Already enough comments about base rate fallacy, so instead I'll say I'm worried for the future of GitHub.

Its business is underpinned by pre-AI assumptions about usage that, based on its recent instability, I suspect is being invalidated by surges in AI-produced code and commits.

I'm worried, at some point, they'll be forced to take an unpopular stance and either restrict free usage tiers or restrict AI somehow. I'm unsure how they'll evolve.


Replies

philipp-gayretyesterday at 10:38 PM

Having managed GitHub enterprises for thousands of developers who will ping you at the first sign of instability.. I can tell you there has not been one year pre-AI where GitHub was fully "stable" for a month or maybe even a week, and except for that one time with Cocoapods that downtime has always been their own doing.

petcatyesterday at 10:27 PM

In a (possibly near) future where most new code is generated by AI bots, the code itself becomes incidental/commodotized and it's nothing more than an intermediate representation (IR) of whatever solution it was prompt-engineered to produce. The value will come from the proposals, reviews, and specifications that caused that code to be produced.

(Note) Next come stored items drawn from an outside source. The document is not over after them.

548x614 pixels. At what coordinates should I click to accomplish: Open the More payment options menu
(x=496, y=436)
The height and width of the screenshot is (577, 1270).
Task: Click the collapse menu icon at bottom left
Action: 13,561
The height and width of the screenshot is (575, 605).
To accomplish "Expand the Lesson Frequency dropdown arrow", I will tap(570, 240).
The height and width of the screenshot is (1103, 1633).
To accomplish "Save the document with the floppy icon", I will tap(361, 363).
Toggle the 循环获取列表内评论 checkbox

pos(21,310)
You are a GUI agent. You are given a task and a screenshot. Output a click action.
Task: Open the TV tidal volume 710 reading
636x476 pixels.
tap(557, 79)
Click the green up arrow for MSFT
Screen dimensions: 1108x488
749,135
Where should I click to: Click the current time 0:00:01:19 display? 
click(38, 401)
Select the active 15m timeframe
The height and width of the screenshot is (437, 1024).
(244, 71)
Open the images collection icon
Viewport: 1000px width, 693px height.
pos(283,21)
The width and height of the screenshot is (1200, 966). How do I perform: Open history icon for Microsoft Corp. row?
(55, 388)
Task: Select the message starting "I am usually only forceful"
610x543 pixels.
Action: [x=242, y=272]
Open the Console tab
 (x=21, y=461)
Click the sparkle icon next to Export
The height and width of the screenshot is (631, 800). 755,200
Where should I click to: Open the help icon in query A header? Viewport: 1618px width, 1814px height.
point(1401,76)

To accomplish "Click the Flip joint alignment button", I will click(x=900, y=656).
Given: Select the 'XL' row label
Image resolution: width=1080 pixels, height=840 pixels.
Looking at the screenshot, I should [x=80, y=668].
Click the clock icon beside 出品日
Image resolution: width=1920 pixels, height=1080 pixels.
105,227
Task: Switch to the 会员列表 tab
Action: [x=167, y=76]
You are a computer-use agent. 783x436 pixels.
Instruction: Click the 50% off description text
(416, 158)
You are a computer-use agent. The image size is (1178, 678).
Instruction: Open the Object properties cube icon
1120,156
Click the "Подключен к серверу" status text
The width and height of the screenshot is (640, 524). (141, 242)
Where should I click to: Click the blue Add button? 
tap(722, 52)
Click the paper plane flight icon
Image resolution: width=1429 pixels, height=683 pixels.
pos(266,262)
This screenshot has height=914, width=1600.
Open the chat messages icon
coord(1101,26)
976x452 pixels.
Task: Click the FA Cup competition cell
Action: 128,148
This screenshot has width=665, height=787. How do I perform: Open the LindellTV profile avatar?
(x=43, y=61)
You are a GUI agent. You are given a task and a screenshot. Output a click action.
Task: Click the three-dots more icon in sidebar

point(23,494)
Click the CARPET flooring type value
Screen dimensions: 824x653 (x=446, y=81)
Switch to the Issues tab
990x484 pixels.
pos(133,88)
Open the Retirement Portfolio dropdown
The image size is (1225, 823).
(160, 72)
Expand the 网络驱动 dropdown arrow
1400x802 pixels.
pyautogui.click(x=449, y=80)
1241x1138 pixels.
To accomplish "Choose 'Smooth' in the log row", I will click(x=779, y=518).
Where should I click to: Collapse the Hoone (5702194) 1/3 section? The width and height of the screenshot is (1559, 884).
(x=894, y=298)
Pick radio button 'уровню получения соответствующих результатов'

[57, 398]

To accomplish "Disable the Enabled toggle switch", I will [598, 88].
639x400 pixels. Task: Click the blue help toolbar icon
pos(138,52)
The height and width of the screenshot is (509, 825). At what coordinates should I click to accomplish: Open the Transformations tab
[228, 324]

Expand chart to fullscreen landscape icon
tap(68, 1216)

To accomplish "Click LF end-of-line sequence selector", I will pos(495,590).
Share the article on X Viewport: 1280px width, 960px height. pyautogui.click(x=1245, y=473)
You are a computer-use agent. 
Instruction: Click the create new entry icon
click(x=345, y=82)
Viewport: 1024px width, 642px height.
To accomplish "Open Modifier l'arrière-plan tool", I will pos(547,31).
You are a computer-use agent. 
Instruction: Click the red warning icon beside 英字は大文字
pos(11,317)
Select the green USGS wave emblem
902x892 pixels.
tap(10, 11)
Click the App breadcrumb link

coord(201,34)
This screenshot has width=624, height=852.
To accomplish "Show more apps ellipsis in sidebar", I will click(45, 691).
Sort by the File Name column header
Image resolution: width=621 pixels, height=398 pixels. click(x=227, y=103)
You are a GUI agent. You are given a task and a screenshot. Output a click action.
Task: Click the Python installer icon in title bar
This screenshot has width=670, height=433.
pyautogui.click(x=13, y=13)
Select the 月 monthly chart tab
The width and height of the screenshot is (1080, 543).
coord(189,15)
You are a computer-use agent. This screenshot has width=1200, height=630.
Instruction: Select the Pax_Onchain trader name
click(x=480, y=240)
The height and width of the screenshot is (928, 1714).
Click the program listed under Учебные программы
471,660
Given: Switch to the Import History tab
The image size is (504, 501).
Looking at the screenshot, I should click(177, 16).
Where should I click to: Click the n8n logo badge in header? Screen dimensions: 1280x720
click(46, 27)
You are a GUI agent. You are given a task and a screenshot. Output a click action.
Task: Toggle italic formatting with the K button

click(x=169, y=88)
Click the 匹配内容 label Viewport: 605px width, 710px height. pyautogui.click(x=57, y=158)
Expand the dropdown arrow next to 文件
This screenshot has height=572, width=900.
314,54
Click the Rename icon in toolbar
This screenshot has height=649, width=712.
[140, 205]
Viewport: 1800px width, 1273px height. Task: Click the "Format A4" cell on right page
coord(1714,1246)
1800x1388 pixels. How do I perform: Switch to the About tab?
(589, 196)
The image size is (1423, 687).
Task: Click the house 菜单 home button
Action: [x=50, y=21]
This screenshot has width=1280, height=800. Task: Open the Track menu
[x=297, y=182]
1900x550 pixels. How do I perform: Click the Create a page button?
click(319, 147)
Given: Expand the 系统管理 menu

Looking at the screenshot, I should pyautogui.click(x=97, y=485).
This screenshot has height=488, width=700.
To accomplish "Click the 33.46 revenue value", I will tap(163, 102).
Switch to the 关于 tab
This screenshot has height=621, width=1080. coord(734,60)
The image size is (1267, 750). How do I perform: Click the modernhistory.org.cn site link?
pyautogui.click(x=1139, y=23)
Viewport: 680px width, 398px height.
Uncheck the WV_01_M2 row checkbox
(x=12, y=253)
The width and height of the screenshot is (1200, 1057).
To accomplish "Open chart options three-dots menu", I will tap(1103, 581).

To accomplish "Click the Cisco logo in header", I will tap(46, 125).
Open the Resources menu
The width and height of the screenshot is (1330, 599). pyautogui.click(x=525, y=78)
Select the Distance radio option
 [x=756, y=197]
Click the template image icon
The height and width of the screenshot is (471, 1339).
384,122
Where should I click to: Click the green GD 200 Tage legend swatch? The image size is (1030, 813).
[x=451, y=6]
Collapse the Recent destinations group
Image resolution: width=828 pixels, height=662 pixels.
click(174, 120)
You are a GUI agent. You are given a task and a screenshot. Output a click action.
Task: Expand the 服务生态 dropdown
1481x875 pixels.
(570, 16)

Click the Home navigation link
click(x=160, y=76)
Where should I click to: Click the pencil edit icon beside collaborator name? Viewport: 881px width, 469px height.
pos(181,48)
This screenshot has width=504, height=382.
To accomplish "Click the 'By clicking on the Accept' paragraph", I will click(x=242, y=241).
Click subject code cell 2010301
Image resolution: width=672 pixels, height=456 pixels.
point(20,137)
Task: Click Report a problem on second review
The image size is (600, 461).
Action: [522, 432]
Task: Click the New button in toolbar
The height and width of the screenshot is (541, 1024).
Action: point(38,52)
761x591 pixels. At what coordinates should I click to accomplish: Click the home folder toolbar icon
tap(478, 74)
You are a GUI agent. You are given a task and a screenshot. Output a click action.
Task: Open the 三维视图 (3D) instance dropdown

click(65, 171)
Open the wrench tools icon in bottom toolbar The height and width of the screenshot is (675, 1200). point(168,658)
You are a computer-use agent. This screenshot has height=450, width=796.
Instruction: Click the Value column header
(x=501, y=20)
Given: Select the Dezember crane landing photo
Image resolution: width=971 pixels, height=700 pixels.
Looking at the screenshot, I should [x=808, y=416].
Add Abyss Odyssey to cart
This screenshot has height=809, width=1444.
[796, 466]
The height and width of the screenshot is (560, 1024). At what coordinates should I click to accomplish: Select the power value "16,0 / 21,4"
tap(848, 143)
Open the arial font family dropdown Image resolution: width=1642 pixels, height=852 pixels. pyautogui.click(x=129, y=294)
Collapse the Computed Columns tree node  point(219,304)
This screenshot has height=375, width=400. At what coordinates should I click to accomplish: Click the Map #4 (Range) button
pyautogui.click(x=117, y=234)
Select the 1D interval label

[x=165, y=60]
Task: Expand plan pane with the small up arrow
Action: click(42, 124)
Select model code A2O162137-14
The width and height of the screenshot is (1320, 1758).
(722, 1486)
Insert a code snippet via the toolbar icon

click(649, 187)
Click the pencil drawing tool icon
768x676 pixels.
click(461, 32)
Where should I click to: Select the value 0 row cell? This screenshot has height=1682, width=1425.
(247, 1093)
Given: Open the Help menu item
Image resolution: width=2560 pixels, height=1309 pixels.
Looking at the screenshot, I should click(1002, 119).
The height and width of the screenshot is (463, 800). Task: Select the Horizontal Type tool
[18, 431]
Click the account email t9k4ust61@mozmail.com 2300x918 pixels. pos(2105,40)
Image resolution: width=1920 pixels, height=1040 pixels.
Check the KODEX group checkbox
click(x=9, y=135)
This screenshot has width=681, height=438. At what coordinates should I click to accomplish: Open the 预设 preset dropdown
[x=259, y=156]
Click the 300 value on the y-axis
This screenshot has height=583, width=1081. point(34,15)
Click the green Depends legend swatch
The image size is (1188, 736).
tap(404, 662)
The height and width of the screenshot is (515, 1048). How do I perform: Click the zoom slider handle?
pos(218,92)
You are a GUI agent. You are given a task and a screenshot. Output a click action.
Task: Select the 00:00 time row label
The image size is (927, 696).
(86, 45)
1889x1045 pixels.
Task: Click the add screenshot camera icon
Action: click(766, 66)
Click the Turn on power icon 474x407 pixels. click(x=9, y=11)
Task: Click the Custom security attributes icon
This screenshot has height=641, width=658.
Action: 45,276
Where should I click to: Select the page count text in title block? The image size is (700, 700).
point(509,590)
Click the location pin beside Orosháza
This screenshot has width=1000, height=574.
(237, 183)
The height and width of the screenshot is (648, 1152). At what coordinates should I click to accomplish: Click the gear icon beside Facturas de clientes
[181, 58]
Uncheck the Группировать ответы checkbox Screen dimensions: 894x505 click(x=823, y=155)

Github is still code-centric with issues and discussions being auxilliary/supporting features around the code. At some point those will become the frontline features, and the code will become secondary.

roncesvallestoday at 3:04 AM

Text is cheap to store and not a lot of people in the world write code. Compare it, for example, to email or something like iCloud.

Also I would guess there would be copy-on-write and other such optimizations at Github. It's unlikely that when you fork a repo, somewhere on a disk the entire .git is being copied (but even if it was, it's not that expensive).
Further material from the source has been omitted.